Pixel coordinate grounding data
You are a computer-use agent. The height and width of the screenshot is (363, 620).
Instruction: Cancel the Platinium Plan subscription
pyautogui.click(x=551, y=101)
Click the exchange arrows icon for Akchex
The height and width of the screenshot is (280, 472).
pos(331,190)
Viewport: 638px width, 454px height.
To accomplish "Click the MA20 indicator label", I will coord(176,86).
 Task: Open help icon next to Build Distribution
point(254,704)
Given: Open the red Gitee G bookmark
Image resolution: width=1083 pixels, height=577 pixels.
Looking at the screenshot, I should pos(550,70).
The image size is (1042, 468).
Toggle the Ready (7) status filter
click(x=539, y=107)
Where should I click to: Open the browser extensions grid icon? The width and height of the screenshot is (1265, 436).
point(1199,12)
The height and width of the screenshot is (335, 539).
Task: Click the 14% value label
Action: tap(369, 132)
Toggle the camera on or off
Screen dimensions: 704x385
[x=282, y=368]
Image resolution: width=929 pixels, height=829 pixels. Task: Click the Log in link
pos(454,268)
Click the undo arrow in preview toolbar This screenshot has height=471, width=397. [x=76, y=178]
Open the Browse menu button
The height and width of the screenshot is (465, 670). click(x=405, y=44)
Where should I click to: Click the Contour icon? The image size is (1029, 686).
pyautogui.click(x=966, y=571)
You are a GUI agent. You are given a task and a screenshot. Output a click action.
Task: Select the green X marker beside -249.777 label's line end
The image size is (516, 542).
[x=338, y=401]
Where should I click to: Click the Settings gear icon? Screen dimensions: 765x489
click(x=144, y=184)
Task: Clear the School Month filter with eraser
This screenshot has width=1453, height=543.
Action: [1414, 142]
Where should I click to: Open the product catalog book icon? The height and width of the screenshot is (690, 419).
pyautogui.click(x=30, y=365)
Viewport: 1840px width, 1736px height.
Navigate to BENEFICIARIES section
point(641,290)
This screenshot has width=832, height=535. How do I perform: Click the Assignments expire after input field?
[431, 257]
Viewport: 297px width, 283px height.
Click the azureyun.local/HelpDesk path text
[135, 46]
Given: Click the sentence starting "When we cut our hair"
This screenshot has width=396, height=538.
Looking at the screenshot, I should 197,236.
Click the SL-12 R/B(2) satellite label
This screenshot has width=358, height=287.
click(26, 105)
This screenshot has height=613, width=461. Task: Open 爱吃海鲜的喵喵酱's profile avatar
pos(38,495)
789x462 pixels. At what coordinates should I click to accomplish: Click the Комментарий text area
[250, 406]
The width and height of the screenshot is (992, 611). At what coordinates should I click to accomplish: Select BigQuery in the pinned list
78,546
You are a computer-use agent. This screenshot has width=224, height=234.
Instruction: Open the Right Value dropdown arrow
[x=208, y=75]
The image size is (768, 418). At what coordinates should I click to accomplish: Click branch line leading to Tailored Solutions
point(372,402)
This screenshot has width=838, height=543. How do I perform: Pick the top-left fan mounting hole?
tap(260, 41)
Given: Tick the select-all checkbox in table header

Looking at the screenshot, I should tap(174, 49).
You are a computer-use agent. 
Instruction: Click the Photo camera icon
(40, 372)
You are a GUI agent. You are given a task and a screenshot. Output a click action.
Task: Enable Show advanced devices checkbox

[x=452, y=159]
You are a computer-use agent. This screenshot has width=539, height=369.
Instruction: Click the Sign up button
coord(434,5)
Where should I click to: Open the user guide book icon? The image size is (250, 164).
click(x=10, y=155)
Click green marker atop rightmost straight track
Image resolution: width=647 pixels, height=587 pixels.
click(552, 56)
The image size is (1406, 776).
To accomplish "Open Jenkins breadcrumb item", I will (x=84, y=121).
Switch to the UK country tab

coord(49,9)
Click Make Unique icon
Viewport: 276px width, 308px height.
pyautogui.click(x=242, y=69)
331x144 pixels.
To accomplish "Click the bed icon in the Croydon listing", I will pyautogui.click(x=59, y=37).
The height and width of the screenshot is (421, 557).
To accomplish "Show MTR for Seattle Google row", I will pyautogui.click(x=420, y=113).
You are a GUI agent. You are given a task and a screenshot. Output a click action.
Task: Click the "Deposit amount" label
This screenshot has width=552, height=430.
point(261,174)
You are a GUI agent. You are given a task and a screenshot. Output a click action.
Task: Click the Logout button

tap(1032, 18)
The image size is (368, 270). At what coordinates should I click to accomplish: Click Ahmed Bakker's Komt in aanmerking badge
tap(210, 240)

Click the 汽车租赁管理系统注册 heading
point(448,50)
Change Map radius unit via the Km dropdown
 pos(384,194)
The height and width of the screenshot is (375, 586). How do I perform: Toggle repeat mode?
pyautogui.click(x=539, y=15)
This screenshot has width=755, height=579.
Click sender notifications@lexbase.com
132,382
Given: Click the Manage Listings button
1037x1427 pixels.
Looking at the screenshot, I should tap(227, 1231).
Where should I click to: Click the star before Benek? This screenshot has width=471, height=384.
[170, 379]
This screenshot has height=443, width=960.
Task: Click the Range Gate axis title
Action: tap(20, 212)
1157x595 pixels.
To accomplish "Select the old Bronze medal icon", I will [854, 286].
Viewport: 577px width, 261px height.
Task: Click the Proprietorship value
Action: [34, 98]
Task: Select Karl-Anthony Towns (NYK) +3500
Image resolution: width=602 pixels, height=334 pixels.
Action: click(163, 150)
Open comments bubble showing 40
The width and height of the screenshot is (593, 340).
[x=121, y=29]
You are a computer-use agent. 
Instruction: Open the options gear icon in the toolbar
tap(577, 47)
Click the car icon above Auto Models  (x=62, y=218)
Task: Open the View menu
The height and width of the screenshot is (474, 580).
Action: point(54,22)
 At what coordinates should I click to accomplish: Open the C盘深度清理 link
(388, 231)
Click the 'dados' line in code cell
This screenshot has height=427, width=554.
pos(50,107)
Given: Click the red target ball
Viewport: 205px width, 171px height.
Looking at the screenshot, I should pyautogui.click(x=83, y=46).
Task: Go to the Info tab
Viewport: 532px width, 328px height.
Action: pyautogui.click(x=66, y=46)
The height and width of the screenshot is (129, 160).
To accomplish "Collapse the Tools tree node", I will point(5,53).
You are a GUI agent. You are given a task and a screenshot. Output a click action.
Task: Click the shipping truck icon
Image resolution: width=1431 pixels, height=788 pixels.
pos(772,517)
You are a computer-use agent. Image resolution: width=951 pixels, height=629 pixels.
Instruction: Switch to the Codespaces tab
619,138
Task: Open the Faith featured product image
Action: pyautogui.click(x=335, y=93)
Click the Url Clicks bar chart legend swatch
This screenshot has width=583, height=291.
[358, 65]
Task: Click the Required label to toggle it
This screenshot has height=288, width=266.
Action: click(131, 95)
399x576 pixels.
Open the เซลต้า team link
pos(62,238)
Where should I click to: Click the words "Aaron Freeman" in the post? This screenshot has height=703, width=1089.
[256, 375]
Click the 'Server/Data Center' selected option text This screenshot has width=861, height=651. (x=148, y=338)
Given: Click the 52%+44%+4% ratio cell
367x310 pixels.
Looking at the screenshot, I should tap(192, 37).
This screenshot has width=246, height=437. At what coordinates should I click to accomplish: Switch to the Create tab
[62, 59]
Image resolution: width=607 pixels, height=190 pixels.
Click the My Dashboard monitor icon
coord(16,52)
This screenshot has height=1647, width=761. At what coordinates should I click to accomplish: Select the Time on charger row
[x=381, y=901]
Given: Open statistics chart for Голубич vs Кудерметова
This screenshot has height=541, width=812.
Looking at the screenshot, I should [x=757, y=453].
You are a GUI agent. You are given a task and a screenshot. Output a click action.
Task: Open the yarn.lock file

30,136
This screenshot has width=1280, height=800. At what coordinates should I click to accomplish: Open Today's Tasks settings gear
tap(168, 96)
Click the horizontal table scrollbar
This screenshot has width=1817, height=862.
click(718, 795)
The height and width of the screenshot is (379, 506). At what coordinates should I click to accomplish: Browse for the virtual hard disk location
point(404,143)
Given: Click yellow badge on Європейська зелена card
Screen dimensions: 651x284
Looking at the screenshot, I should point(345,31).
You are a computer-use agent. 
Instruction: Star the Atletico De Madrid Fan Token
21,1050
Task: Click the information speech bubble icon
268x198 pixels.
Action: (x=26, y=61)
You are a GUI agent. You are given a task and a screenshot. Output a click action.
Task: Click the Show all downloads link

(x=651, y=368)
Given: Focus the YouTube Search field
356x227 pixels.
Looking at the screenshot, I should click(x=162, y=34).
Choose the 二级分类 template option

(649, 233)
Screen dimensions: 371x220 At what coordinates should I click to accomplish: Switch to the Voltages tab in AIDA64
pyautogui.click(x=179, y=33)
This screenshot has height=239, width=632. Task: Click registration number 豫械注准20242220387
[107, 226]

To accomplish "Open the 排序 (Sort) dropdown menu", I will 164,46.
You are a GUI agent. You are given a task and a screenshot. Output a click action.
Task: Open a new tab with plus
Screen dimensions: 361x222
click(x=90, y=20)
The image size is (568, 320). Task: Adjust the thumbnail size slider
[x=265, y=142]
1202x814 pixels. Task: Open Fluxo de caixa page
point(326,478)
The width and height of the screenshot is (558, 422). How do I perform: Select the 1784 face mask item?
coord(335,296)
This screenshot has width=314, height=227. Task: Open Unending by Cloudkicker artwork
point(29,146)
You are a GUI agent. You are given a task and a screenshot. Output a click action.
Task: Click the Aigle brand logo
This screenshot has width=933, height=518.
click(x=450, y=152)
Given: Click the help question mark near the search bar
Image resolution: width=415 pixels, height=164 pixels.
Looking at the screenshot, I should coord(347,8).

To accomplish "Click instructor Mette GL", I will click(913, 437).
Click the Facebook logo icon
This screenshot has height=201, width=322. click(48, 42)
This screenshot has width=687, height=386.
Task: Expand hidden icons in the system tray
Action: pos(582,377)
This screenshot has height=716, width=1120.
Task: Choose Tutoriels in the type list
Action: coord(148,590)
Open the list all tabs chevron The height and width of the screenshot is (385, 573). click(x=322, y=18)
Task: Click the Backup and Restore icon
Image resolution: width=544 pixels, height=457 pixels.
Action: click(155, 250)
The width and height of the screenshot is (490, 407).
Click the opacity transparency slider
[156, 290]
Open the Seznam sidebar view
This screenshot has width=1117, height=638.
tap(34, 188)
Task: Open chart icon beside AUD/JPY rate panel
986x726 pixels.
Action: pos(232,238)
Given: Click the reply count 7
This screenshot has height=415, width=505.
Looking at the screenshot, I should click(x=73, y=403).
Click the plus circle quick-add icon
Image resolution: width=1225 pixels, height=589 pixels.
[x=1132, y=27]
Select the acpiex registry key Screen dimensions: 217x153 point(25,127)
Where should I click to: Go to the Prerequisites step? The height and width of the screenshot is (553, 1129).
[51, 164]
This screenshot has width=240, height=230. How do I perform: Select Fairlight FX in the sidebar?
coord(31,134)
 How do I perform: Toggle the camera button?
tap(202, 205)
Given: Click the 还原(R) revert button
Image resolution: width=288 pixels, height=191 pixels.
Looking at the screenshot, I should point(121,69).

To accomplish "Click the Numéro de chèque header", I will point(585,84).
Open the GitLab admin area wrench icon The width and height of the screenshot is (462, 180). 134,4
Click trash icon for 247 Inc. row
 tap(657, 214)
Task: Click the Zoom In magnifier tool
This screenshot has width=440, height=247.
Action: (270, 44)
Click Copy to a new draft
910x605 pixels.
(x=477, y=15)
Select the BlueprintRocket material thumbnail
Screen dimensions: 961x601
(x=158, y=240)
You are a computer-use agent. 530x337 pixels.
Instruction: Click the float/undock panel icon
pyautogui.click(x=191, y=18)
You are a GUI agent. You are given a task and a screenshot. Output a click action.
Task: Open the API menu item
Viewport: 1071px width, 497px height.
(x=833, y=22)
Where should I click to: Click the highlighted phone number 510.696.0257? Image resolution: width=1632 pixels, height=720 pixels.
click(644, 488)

Problem to work on:
Every line of the data above that includes "plus" should be listed.

Exercise response:
Task: Open a new tab with plus
Click the plus circle quick-add icon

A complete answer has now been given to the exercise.